July 2, 2021
Dean's Fellow Digest Issue #31 - Forming Study Groups in a Virtual Setting
Dean's Fellows consistently strive to support students in realizing their full academic potential, leading ultimately to success on the bar exam and in the workplace. To support all Southwestern students in this goal, the Dean's Fellows created this Digest as a way to check-in at critical times throughout the semester with helpful tips, strategies, and encouragement.
IN THIS ISSUE:
- Forming Study Groups in a Virtual Setting
Thanks to the pandemic, it has never been easier to be a hermit! From one introvert to another, let me say that I understand the low-key sigh of relief that aspect of Zoom-school can be. However, in law school, a study group is much more than just a social group: it’s a support system. Whether you’re a SCALE I, traditional student, or recent transfer, we hope these tips will help you create a helpful system—and what to do when you’ve created an unhelpful one.
Forming a study group is not a marriage proposal. In the first year of law school, you are more inclined to be polite, go with the flow and ignore your own learning style. You are still figuring out what works for you and what does not, and so it is a mistake to overcommit before knowing what works for you.

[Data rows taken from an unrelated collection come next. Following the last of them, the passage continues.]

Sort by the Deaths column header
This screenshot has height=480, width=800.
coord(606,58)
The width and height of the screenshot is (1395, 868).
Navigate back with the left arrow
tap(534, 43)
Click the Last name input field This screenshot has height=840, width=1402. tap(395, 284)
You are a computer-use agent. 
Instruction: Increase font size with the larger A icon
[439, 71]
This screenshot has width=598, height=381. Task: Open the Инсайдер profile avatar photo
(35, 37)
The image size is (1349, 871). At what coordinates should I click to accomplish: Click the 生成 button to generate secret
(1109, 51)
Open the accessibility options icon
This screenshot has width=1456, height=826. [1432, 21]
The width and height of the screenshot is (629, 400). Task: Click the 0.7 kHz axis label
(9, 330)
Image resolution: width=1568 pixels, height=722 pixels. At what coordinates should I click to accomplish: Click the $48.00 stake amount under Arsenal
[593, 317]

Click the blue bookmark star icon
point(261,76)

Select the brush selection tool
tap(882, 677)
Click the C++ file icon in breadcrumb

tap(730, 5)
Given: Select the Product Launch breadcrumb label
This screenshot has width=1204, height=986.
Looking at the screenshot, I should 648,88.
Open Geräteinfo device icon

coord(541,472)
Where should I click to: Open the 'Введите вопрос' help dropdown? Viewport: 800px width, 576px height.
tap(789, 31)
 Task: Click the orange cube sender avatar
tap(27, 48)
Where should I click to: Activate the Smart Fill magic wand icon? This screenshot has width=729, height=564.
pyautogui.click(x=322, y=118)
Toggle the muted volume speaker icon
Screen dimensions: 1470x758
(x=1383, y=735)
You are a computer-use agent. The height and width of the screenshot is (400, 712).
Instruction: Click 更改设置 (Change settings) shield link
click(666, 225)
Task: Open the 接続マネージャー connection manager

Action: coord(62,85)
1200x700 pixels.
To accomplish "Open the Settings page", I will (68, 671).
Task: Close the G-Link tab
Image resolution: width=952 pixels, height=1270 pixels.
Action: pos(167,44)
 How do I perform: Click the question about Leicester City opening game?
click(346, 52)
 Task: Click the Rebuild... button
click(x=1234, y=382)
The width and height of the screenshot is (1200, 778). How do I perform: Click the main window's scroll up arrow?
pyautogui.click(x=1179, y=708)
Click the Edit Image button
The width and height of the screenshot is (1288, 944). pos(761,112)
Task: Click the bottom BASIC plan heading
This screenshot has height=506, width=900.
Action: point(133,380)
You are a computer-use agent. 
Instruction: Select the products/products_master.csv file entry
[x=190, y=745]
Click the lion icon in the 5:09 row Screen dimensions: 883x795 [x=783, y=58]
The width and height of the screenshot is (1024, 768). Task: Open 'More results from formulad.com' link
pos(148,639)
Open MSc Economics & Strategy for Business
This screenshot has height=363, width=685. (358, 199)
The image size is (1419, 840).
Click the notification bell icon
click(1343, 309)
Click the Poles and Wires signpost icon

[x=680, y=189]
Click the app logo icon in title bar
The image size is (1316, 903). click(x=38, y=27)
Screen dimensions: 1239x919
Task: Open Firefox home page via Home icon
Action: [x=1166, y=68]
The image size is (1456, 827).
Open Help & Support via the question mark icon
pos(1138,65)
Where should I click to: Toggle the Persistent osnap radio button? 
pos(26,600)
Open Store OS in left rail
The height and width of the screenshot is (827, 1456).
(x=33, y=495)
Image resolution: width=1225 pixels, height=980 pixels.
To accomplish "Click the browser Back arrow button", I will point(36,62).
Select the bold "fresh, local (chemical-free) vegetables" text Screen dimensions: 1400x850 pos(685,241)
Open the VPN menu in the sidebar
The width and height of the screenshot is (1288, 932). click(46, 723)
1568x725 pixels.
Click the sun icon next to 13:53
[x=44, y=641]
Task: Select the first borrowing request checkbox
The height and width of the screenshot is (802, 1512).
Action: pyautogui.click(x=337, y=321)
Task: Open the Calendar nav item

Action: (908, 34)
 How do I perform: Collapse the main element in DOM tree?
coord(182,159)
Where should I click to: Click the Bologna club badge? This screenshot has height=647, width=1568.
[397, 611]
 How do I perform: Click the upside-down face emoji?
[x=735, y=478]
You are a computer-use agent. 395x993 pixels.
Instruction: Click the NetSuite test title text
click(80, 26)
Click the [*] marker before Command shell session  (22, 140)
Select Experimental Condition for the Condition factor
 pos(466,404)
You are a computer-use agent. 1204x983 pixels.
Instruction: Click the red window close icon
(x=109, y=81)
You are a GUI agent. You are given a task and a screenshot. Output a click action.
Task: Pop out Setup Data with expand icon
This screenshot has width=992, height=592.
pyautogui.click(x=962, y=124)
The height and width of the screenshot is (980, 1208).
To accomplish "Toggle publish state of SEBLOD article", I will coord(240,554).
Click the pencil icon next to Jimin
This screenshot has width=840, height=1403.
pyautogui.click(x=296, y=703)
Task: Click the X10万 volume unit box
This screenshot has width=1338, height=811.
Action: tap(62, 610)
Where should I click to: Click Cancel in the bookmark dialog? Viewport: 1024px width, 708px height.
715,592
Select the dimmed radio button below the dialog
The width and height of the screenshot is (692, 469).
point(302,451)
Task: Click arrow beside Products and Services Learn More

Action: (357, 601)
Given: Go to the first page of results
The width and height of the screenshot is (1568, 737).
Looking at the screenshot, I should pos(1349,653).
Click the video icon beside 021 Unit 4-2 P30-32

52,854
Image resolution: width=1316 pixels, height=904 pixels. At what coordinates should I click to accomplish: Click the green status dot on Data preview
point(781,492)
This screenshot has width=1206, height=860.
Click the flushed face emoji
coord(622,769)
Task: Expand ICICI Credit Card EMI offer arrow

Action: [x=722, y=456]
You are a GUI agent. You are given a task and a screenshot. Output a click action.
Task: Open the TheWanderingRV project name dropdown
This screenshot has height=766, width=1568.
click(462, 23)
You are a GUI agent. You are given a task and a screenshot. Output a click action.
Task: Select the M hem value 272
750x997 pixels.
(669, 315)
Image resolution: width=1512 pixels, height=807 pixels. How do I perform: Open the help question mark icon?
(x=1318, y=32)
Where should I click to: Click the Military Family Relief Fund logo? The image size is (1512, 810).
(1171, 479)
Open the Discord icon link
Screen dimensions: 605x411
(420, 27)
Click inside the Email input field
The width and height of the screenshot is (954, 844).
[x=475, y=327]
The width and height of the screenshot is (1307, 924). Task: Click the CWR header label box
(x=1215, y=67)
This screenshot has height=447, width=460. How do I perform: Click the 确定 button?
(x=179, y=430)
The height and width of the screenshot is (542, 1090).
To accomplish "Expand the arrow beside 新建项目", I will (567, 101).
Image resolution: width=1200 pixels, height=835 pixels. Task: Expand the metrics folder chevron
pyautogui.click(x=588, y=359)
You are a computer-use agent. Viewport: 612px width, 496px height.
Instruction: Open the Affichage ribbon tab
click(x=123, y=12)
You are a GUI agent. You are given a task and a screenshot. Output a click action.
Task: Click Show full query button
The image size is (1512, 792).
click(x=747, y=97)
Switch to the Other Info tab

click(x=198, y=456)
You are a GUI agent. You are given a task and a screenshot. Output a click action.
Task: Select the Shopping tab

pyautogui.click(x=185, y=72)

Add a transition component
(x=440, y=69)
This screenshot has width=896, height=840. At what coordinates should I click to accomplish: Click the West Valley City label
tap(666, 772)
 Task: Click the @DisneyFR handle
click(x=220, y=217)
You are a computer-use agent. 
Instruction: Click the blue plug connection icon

It doesn't have to be the end of a relationship if you do not find studying together is the best for your learning. Get to know your classmates, network with others, make some friends!
Horses for Courses
Everybody studies differently, and just because somebody studies differently than you do does not mean they are a bad study partner. Use your differences to work toward mutual advantages; maybe the person compliments you by being strong in something that challenges you. For example: If you’re not well-versed with networking, maybe you feel shy, a study partner who goes to office hours or TA sessions can fill you in—or better yet, motivate you to come along. Alternatively, if you’re not the most organized person, then try to find someone who is!
We all have different skills to bring to the table. Study groups can mean forming a mutually beneficial learning experience, and you can leave each other better law students and future attorneys as a result. Speaking from experience, we have used this method to great success.
When a study group becomes inefficient or even begins to become harmful for you, try to recognize the signs and act on them.
Study groups are wonderful experiences and real bonds can be formed out of them that go beyond studying. However, recognizing that a study group is detracting from your learning as opposed to facilitating it, then deciding to leave it, is crucial for your success in law school.
There are lots of reasons why a study group may not be working for you. Maybe one person tends to dominate the conversation, only letting their opinion be heard, and shutting down others. Perhaps your study group has become a big group of Friends, and each meeting is The One Where Nobody Does Homework. For you, maybe the group is simply too large to have one cohesive study schedule.
Nothing against them, of course! At Southwestern, your cohort are all bright people but we each are unique in how we learn. Make sure they know it’s nothing personal, but don't wait until your first grades are published to realize "I might need a different study partner(s)" to maximize your potential before excusing yourself.
In conclusion, what we're trying to say is: there are many fish in the sea. Maybe you're a mermaid among a bunch of salmon. We don't know your story, but we guarantee there are others out there, just like you.
-Jeffrey and Chris
*About the Authors:
Chris is a SCALE student who graduated from California Polytechnic State University (San Luis Obispo) with a degree in Political Science. He has a considerable amount of experience in civil litigation as a trial paralegal prior to attending law school in fields that include family law, employment law, and personal injury. Upon studying law at Southwestern, Chris is now interested in pursuing Criminal Law as a career and is currently a certified law clerk for the Los Angeles District Attorney’s Office.
Out of all the titles he has held, father is the one he is most proud of. He and his incredibly supportive wife have two wonderful children under 5 years old (one boy and one girl). When he is not roughhousing with his kids or reading cases, he likes all sports, cars, and craft beers. He also enjoys helping people accomplish their very best, so do not hesitate to contact him.
Jeffrey L. is a SCALE II student who graduated from California State University, Northridge with a degree in Economics. At Southwestern, in addition to being a Dean's Fellow, Jeffrey serves as a SCALE Ambassador. He is the proud father of two (feline) children, who will undoubtedly introduce themselves on any Zoom meeting.
This summer, Jeffrey will be working as a law clerk at the Los Angeles District Attorney's Office in the Organized Crime Division. After graduating from Southwestern, he hopes to work in cybersecurity and data privacy. His hobbies include building and repairing computers, playing video games (though he's not very good), and trying craft beers at local breweries. Jeffrey looks forward to helping you achieve success at Southwestern!
Dean’s Fellows are upper-division students with strong academic skills who go through a rigorous application and training process. They are an integral part of the Academic Success and Bar Preparation Department. They are carefully selected based on their academic excellence and ability to teach other students best-practice study methods that will help them become acclimated to the study of law. Dean’s Fellows meet with students as academic mentors.